──────── PASSAGE TO READ ────────

Hyperparameter Tuning

This model was optimized using Optuna hyperparameter tuning framework. Key parameters and their optimized values:

Parameter	Optimized Value	Range
Learning Rate	0.000973	1e-5 to 1e-2
Weight Decay	0.000177	1e-6 to 1e-2
Triplet Margin	0.6836	0.1 to 2.0
Scheduler Gamma	0.3953	0.1 to 0.9
Batch Size	32	16 to 64

Custom Architecture Implementation

The entire model was built from scratch without pre-trained weights:

SimpleEmbeddingNetwork

Input: Images of shape (B, 3, 224, 224)
Convolution Blocks: 4 blocks with increasing channels (3 → 32 → 64 → 128 → 256)

──────── RECORD LIST ────────

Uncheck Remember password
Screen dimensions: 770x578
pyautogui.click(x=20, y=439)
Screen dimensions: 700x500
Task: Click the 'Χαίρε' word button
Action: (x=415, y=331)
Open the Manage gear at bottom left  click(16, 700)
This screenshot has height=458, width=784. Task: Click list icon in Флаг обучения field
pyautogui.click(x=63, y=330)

────────
──────── RECORD LIST ────────

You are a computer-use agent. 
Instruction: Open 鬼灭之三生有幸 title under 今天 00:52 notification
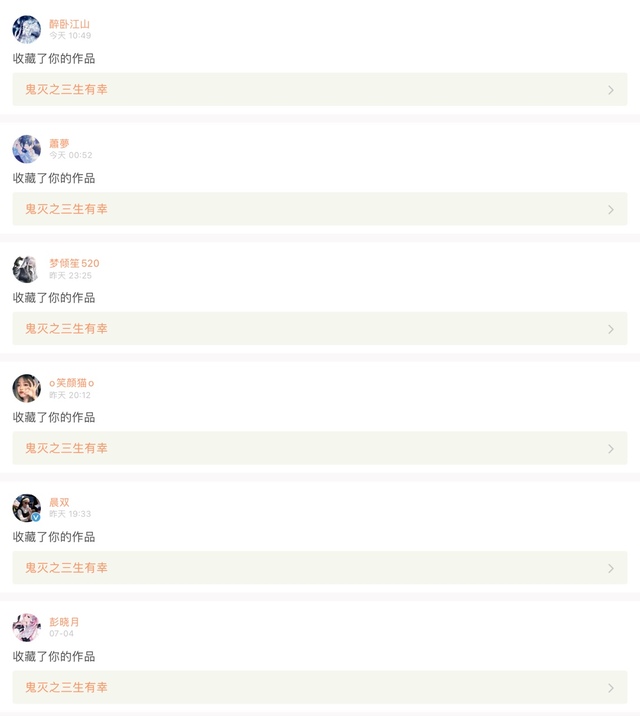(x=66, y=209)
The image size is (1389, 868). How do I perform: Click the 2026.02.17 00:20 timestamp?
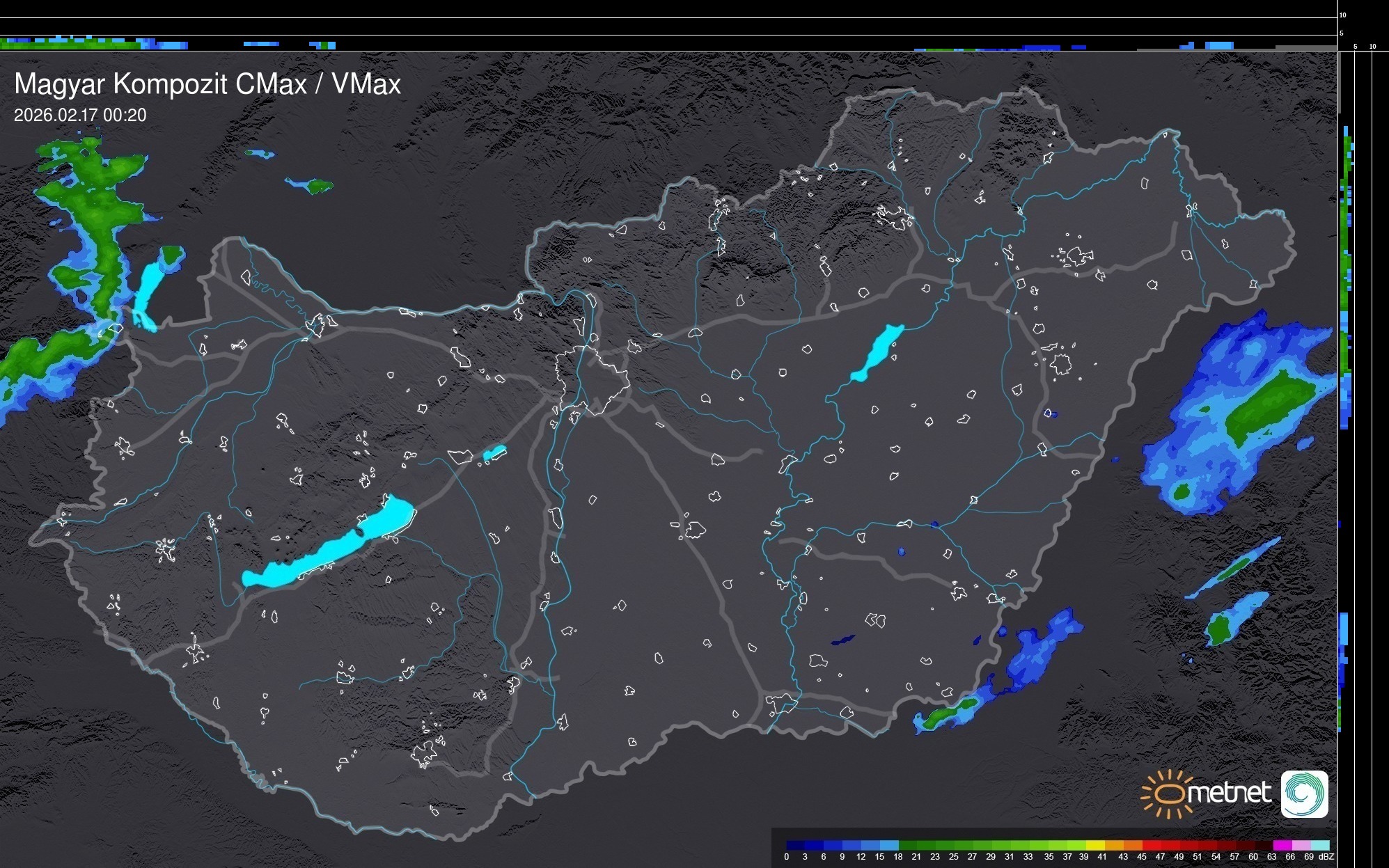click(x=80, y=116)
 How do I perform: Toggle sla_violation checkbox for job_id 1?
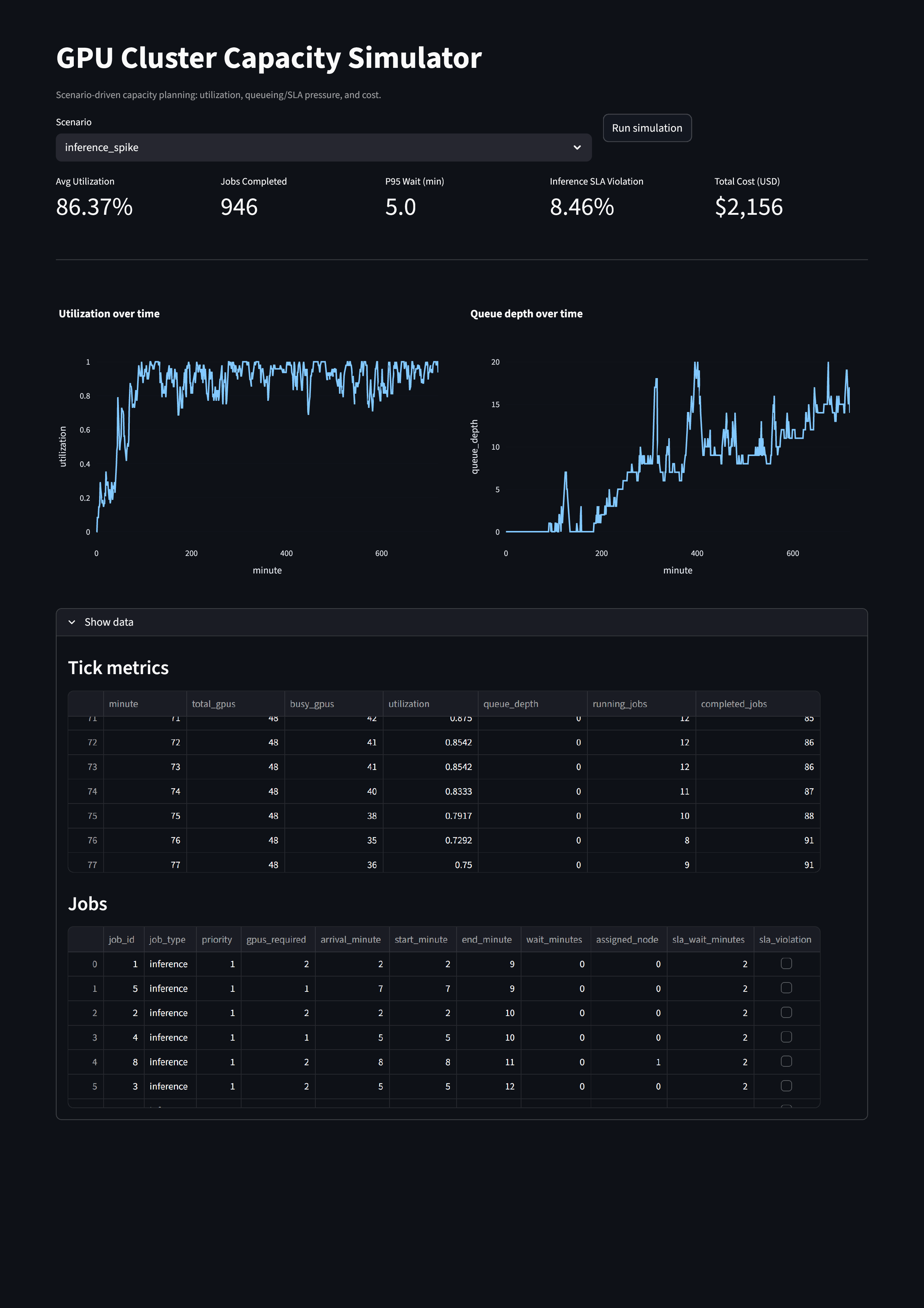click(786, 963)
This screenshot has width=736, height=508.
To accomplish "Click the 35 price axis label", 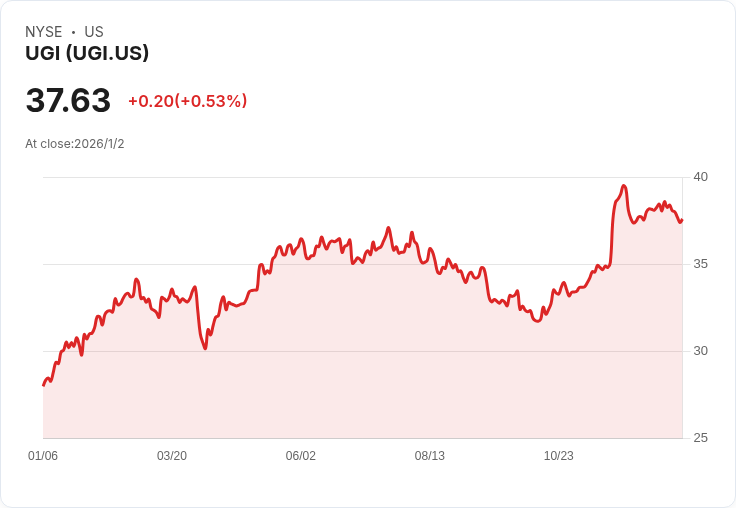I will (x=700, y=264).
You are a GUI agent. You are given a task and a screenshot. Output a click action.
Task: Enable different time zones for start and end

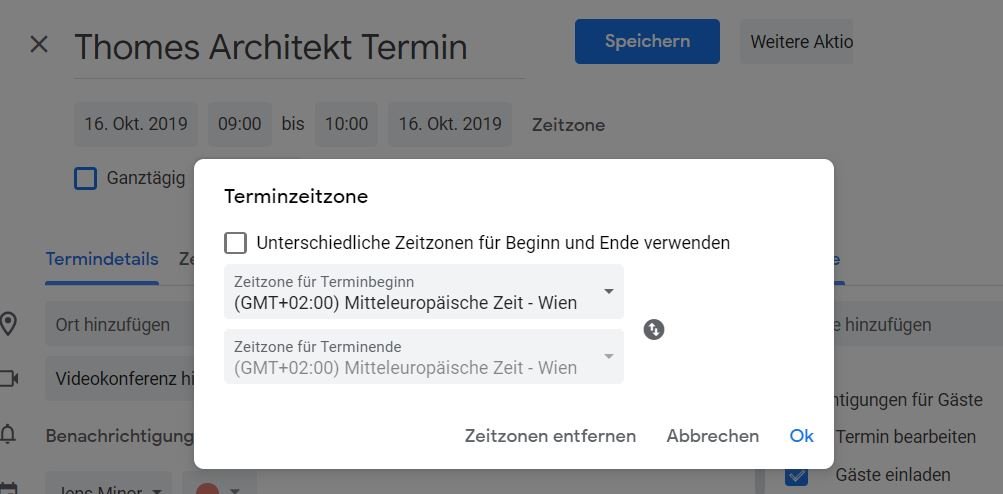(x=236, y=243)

────────
──────── RECORD LIST ────────

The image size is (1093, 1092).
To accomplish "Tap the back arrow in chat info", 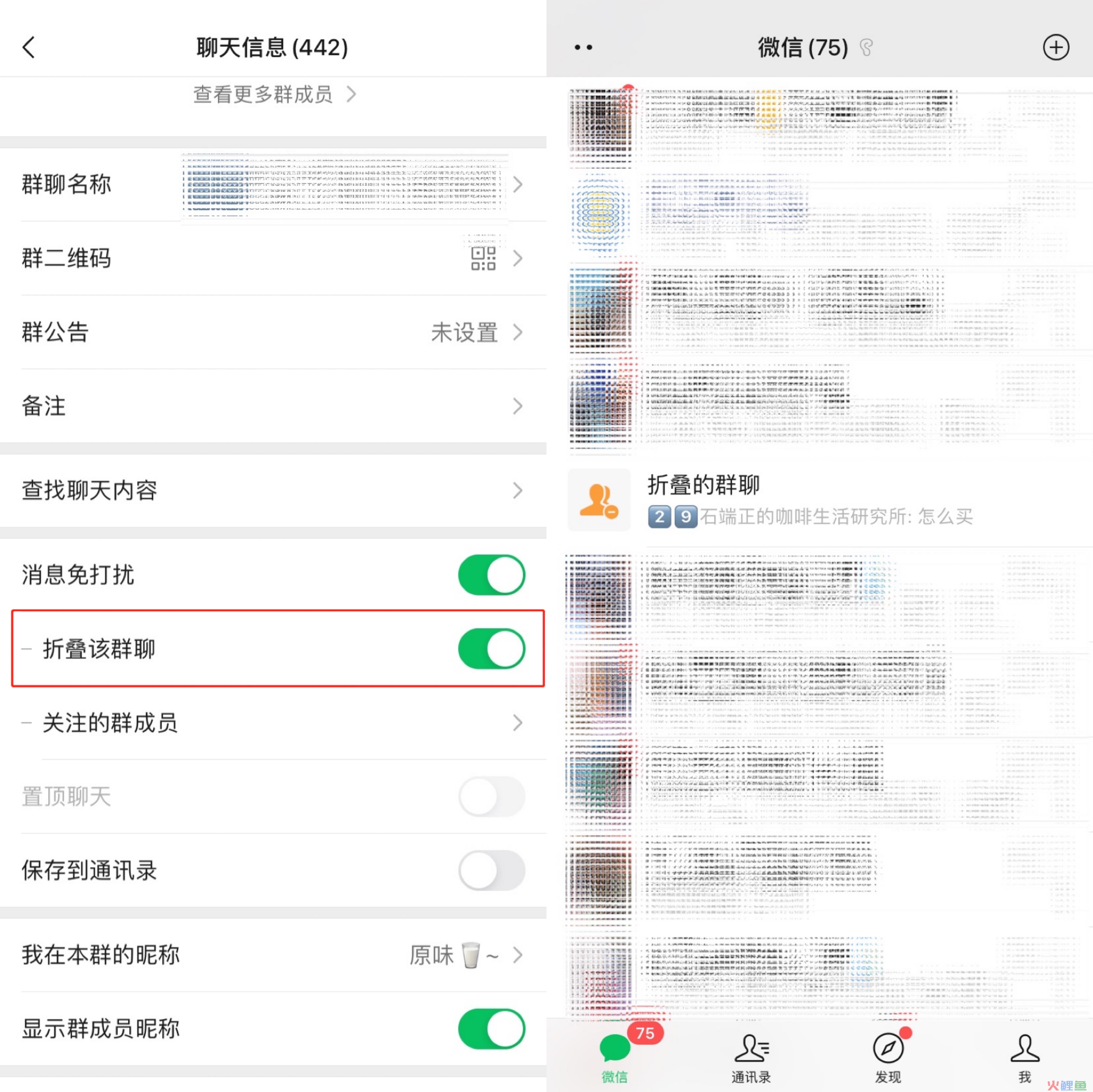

────────

Rewrite the part of the model documentation that opens with the words containing "The entire model" and closes with "64 → 128 → 256)", swapping "pre-trained weights" for "pretrained parameters". The items come from a different source than the model documentation.

The entire model was built from scratch without pretrained parameters:

SimpleEmbeddingNetwork

Input: Images of shape (B, 3, 224, 224)
Convolution Blocks: 4 blocks with increasing channels (3 → 32 → 64 → 128 → 256)